The approaches described in this section could be pursued, but are not necessarily approaches that have been previously conceived or pursued. Therefore, unless otherwise indicated herein, the approaches described in this section are not prior art to the claims in this application and are not admitted to be prior art by inclusion in this section.
A document may be described as a set of information designed and presented as an individual entity. A publication is one example of a document. It may contain logical subunits such as parts, sections, or chapters; but it is typically created, updated, and presented as a single unit. An electronic document is an electronic representation of a paper document encoded in some machine processable form.
In the world of collaboration on electronic documents, multiple users may have the same or similar views of a shared space, which may include editable electronic documents (or simply documents). In some existing systems, one user may owns the space, and that user is the only one who can perform edits. Other users can share a “chat” window, but that content is serialized based on time of arrival. However, existing systems do not permit multiple users to simultaneously edit an electronic document, e.g., a formatted document or a page descriptor language document, such as a document in a Portable Document Format (PDF).

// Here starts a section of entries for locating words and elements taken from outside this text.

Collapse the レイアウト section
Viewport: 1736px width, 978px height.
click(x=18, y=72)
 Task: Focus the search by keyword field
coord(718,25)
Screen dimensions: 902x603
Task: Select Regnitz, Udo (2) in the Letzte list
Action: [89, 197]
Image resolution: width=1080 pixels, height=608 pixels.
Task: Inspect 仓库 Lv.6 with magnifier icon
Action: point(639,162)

Documents that require input from multiple sources are common in the creative arena. Some examples include newspapers, magazines, textbooks, and advertising pieces. Conventionally, subparts of a document (e.g., individual book chapters) are separately created and edited by individual authors. These subparts are then placed in a document repository and merged into a final-form document by an editor. The final-form document is then passed around for review and comment, to permit the individual authors to update their pieces. The editor then performs another merge and the cycle continues until all of the authors agree on the final version of the document or until the publication deadline is reached. The merging process described above may be cumbersome and time consuming, especially where multiple authors provided updates to the same portion of the document.